Cambogia, cominciare da noi

di Meghan Battle
tratto da «Starting with Ourselves: Chum Lou’s work in Battambang, Cambodia»  per «HelpAge – International» 2011; la traduzione e  l’adattamento sono di Maria G. Di Rienzo.

Il mio nome è Chum Lou, ho settant’anni. Vivo qui (nel villaggio di Battambang in Cambogia, ndr.) con mio marito e due dei miei figli. Il maschio ha 33 anni ed è disabile. Ha avuto la poliomielite e non riesce a camminare o a stare in piedi da solo. La femmina ne ha 28 ed è insegnante all’asilo.
Io sono nata proprio qui. L’unico periodo in cui non ho vissuto al villaggio è stato quando ci hanno sgomberati di forza nel 1978. Tuttavia, nel 1979 sono tornata. Durante quel periodo, il mio secondo figlio è morto e nello stesso anno l’altro si è ammalato di poliomielite. Gli altri figli non vivono più qui: due sono sposati e stanno con le loro famiglie a Kompong Cham, e uno vive a Svai Sisophon.
Mia figlia sta ancora con noi. Ha un amico che vorrebbe sposare il prossimo anno, ma per quel che riguarda me non c’è fretta. Suo padre ed io vorremmo che il suo compagno fosse un uomo che la rispetta e sappia sostenerla. Io non ho problemi se aspetta di aver trent’anni per sposarsi.
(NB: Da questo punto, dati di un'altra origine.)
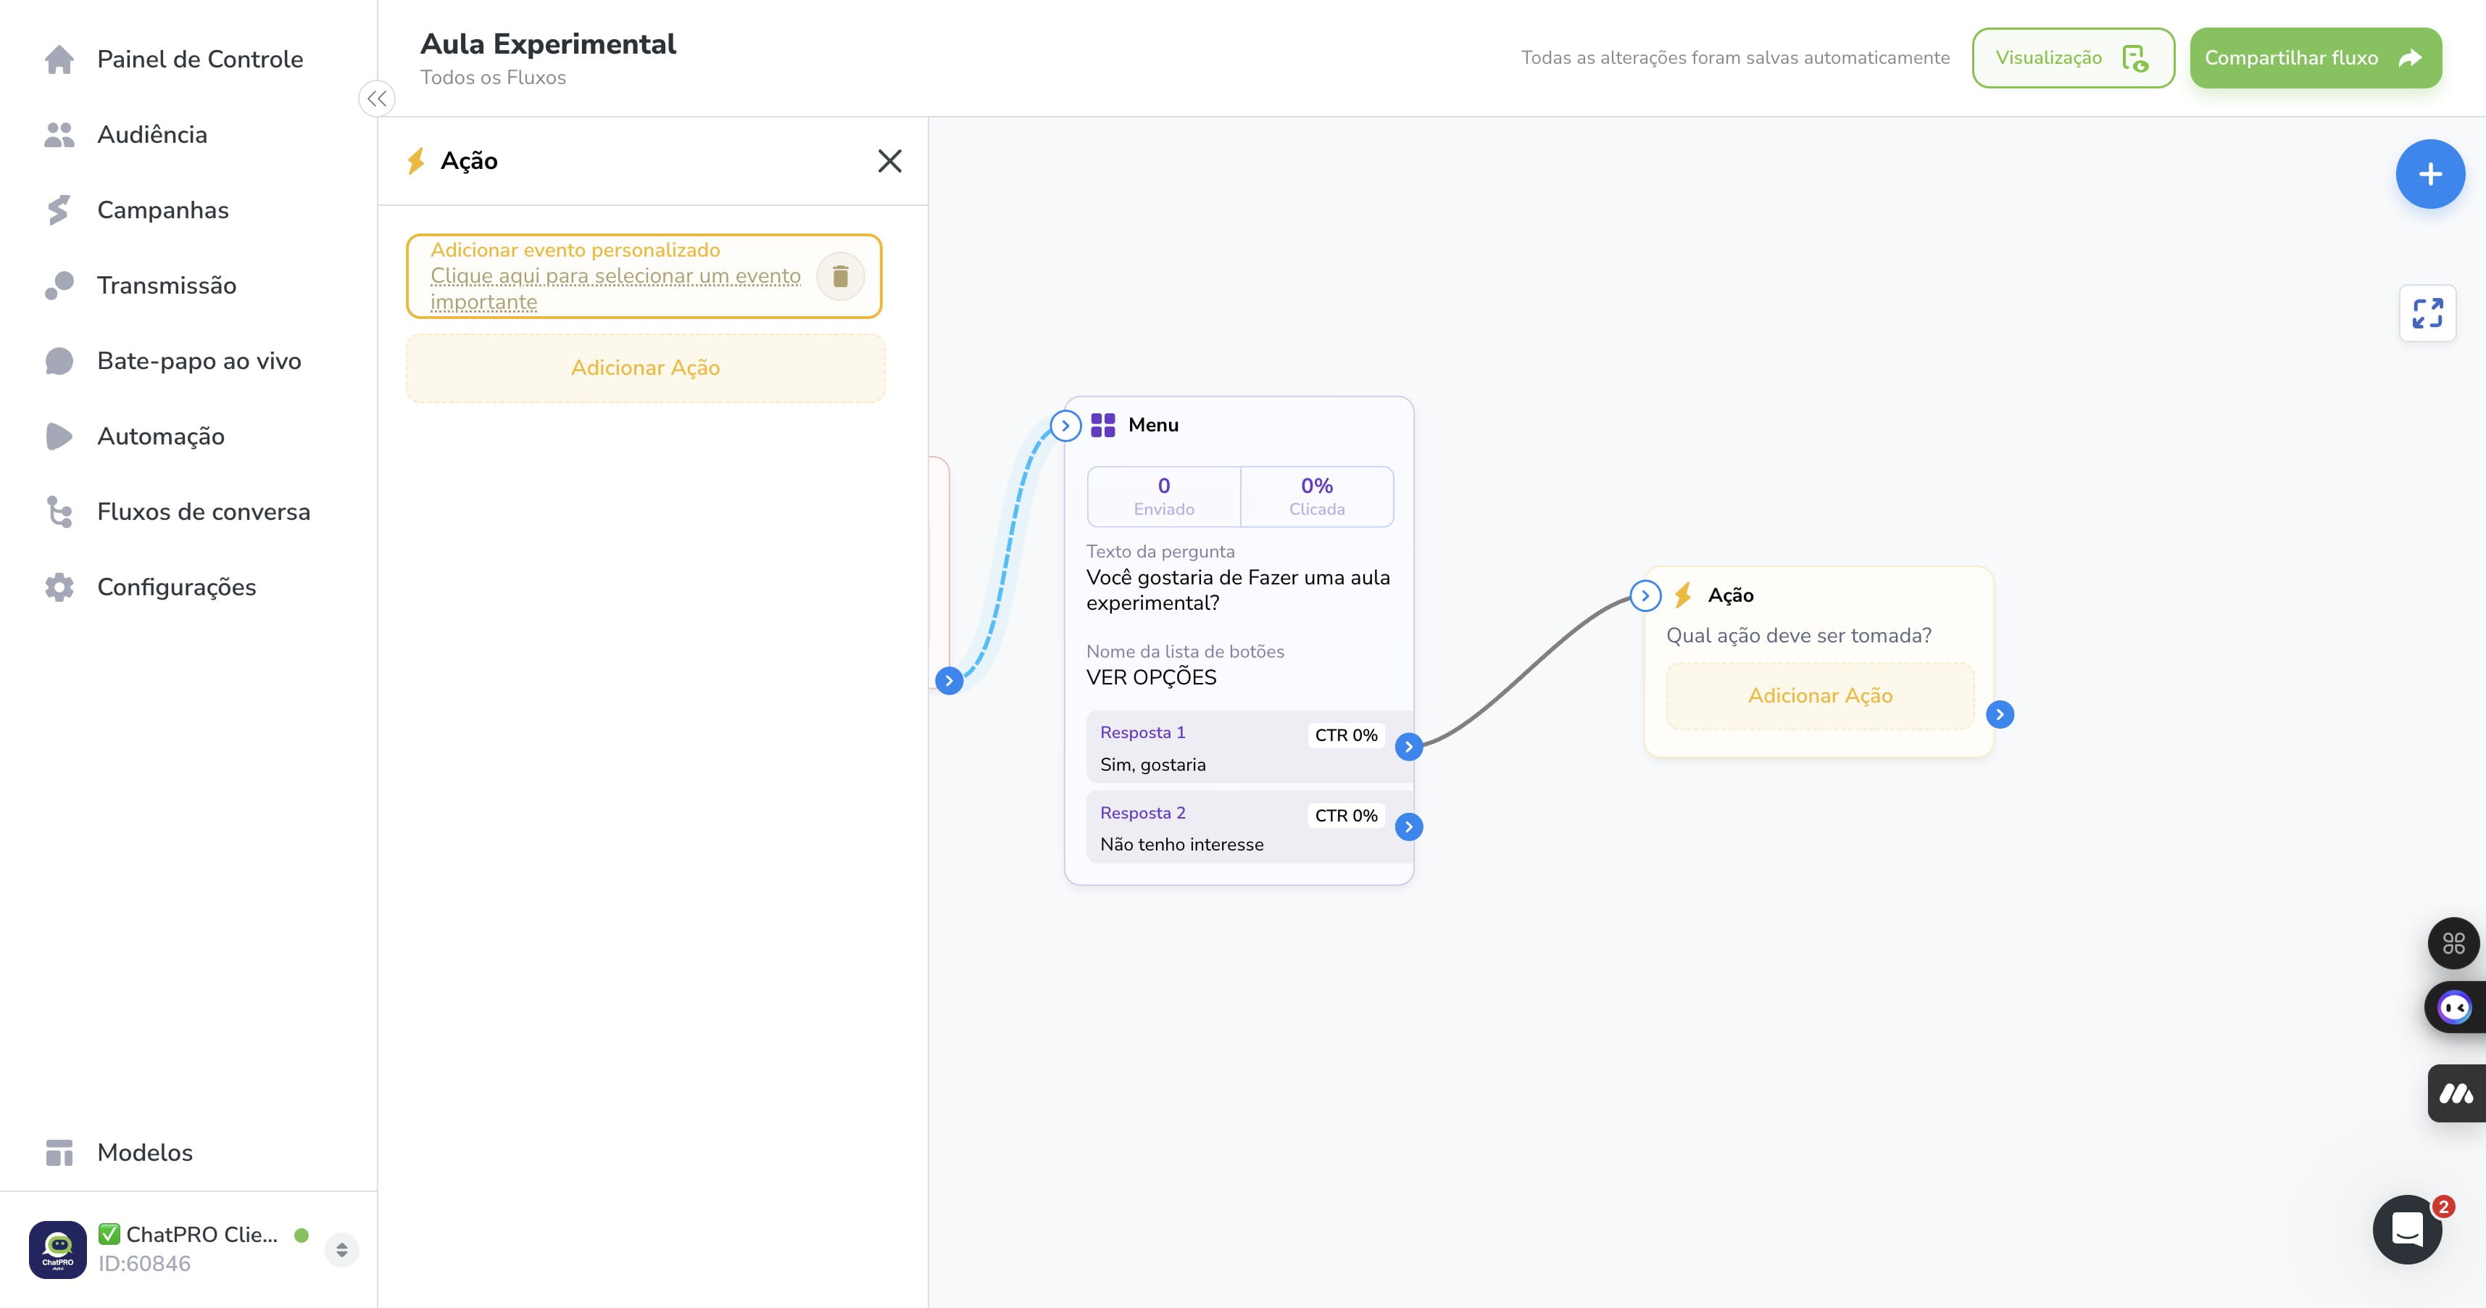
Task: Close the Ação side panel
Action: tap(890, 160)
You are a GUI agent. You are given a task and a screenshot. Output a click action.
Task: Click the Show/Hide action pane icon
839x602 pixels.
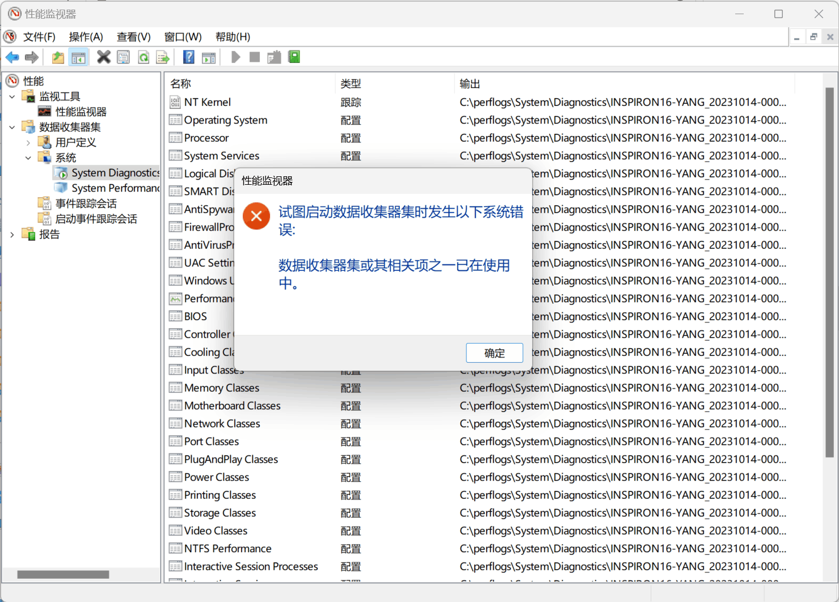point(208,57)
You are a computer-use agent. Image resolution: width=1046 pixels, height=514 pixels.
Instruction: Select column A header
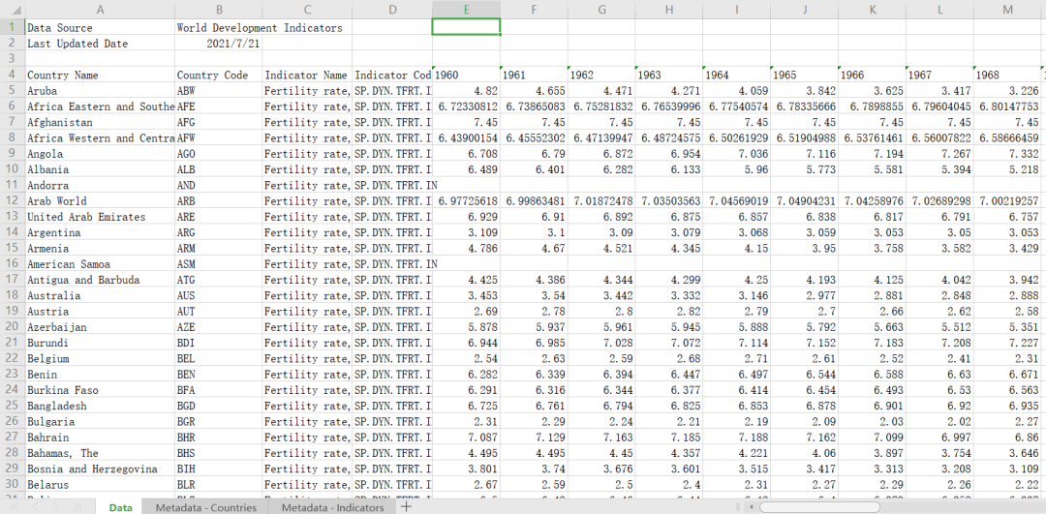point(99,9)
Anche mio marito è disabile, perché è stato malato per molto tempo. Può camminare da solo, e mi aiuta in casa, ma è molto difficile per lui lavorare. Sa che io sono molto indaffarata fra gli incontri e l’imparare cose che possono aiutare la nostra comunità, così mi dà una mano. Io sono spesso via per conto dell’Associazione della Gente Anziana (Aga) perché sono responsabile del programma acqua e impianti sanitari per il nostro villaggio. Mio marito è migliore di me, come cuoco. E quando io ho da fare lui pulisce la casa e si prende cura di nostro figlio.
Le donne in Cambogia hanno già dei diritti: il diritto di imparare, di ricevere un’istruzione, di partecipare, di essere eguali… ma quando vedo i casi di violenza domestica mi ricordo che la nostra società non rispetta completamente i diritti delle donne. La violenza continua attraverso le generazioni. Quando i genitori bevono e agiscono con violenza non possono istruire i loro figli a fare diversamente. Per cui dobbiamo cominciare da noi stessi e dare un buon esempio ai nostri bambini ed alla nostra comunità. Ci sono ancora cose che la nostra società non capisce. Dicono che le donne sono più deboli. I loro corpi, le loro menti, i loro cuori: dicono che tutto di noi è più debole. Ma se studiamo e impariamo di avere dei diritti, allora la gente ci vede e ci rispetta. Non dobbiamo imitare gli uomini, bere, giocare d’azzardo, e dobbiamo smettere di discriminare chi è diverso. Allora gli uomini vedono che siamo forti e quando diamo loro dei consigli li seguono.
Le donne sono uguali agli uomini, ma è che gli uomini hanno paura di noi. Hanno paura perché per tanto tempo sono stati i soli leader e ora devono condividere il potere con noi. Per cui a volte vogliono spaventarci, con la violenza o le minacce. E’ molto importante che Aga abbia leader donne e che siano leader donne nel nostro villaggio. La gente vede che siamo capaci e ci rispetta, e ci pensa due volte prima di dire che le donne sono più deboli degli uomini. Io sono felice di essere una guida nella mia comunità: tutti mi rispettano, mi ascoltano, seguono i miei consigli.
Ci sono alcuni casi di violenza domestica nel villaggio per cui Aga fornisce aiuto e consulenza. Invitiamo le leader della comunità nel nostro centro, a insegnare cosa dice la legge e a rispettare le donne. Anche mia figlia si è impegnata molto sui diritti delle donne. Ha imparato come intervenire nei casi di violenza: perché spesso noi ci accorgiamo che sta accadendo ma non facciamo nulla per fermarla. Adesso io e mia figlia interveniamo sempre: «Non puoi picchiarla a questo modo. Abbiamo leggi contro di questo. E’ sbagliato».
Prima che il mio figlio maggiore si sposasse gli ho parlato della violenza domestica. Gli ho detto che il rispetto è per sempre. Abbiamo parlato a lungo e io gli ho detto di avere un cuore gentile e di ricordare gli esempi che noi genitori gli avevamo dato. «Non puoi cambiar moglie come cambi un vestito» gli dissi: «la nostra vita è difficile e siamo poveri, ma dobbiamo rispettarci l’un l’altro ed essere d’accordo su come vogliamo vivere. Non è che puoi rispettare tua moglie per i primi cinque anni e poi quando ne hai 40 puoi uscire a divertirti e dormire con chi ti pare». Ho voluto dire tutto questo a mio figlio perché desidero che sia un uomo buono e un buon marito.
Il futuro sarà diverso per le donne qui. Tutte studieranno e tutte sapranno moltissime cose, non solo a livello di informazioni: sapranno come essere giuste e compassionevoli. Conosceranno lingue diverse, conosceranno i propri diritti e come smantellare la violenza domestica. Spero che saranno anche in grado di guadagnare abbastanza per sostenere le proprie famiglie, di modo che non dipenderanno dai loro mariti. Le loro esistenze saranno migliori, più solide. Abbiamo ancora così tanto da fare affinché le donne abbiano eguali diritti in Cambogia.